International audience. OBJECTIVE Accurate etiological diagnosis of monogenic forms of diabetes and obesity is useful as it can lead to marked improvements in patient care and genetic counseling. Currently, molecular diagnosis based on Sanger sequencing is restricted to only a few genes, as this technology is expensive, time-consuming, and labor-intensive. High-throughput next-generation sequencing (NGS) provides an opportunity to develop innovative cost-efficient methods for sensitive diabetes and obesity multigene screening. RESEARCH DESIGN AND METHODS We assessed a new method based on PCR enrichment in microdroplets (RainDance Technologies) and NGS using the Illumina HiSeq2000 for the molecular diagnosis of 43 forms of monogenic diabetes or obesity. Forty patients carrying a known causal mutation for those subtypes according to diagnostic laboratories were blindly reanalyzed. RESULTS Except for one variant, we reidentified all causal mutations in each patient associated with an almost-perfect sequencing of the targets (mean of 98.6%). We failed to call one highly complex indel, although we identified a dramatic drop of coverage at this locus. In three patients, we detected other mutations with a putatively deleterious effect in addition to those reported by the genetic diagnostic laboratories.
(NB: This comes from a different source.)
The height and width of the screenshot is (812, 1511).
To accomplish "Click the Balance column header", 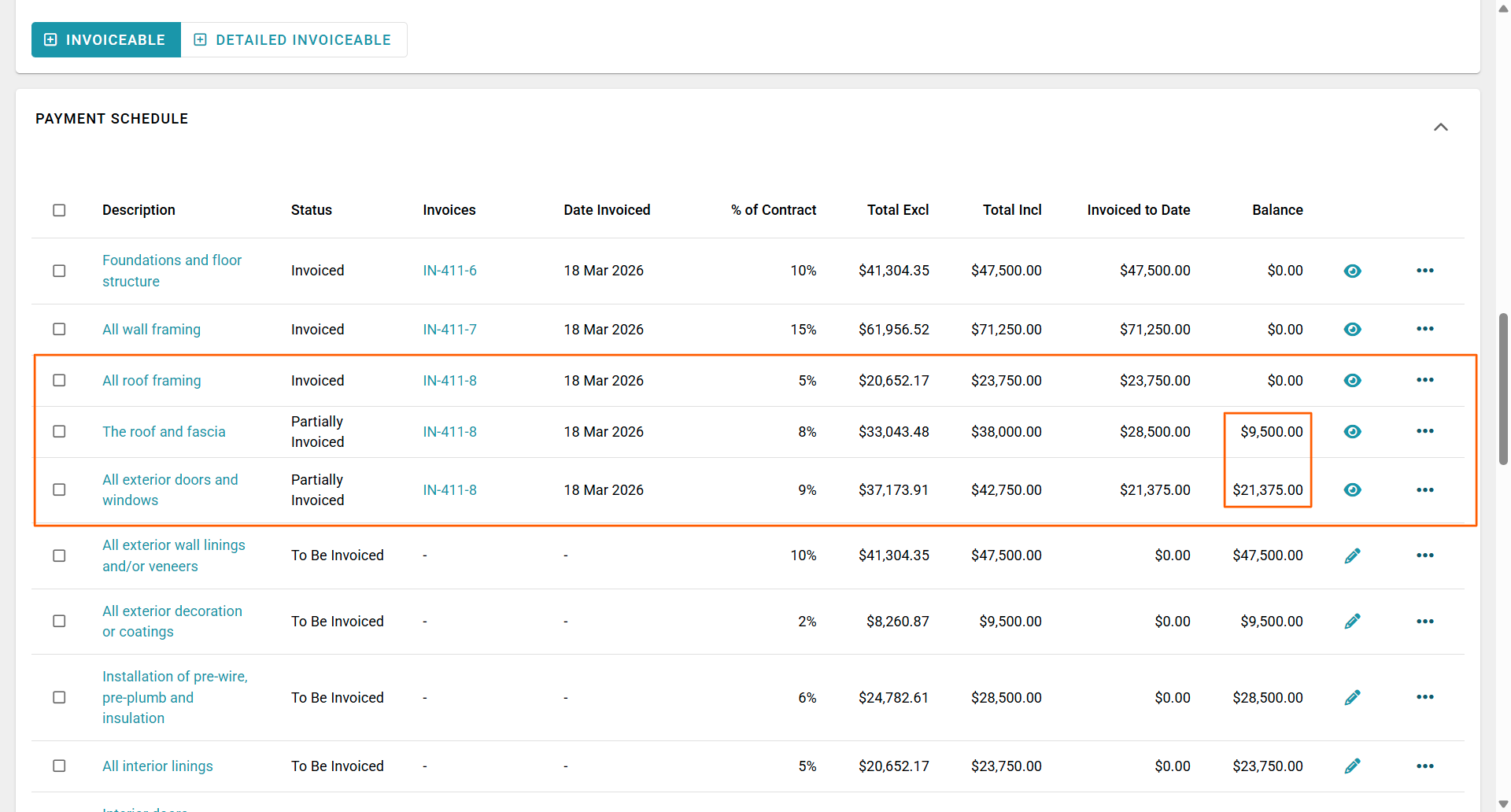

CONCLUSIONS Our NGS approach provides an efficient means of highly sensitive screening for mutations in genes associated with monogenic forms of diabetes and obesity. As cost and time to deliver results have been key barriers to uncovering a molecular cause in the many undiagnosed cases likely to exist, the present methodology should be considered in patients displaying features of monogenic diabetes or obesity.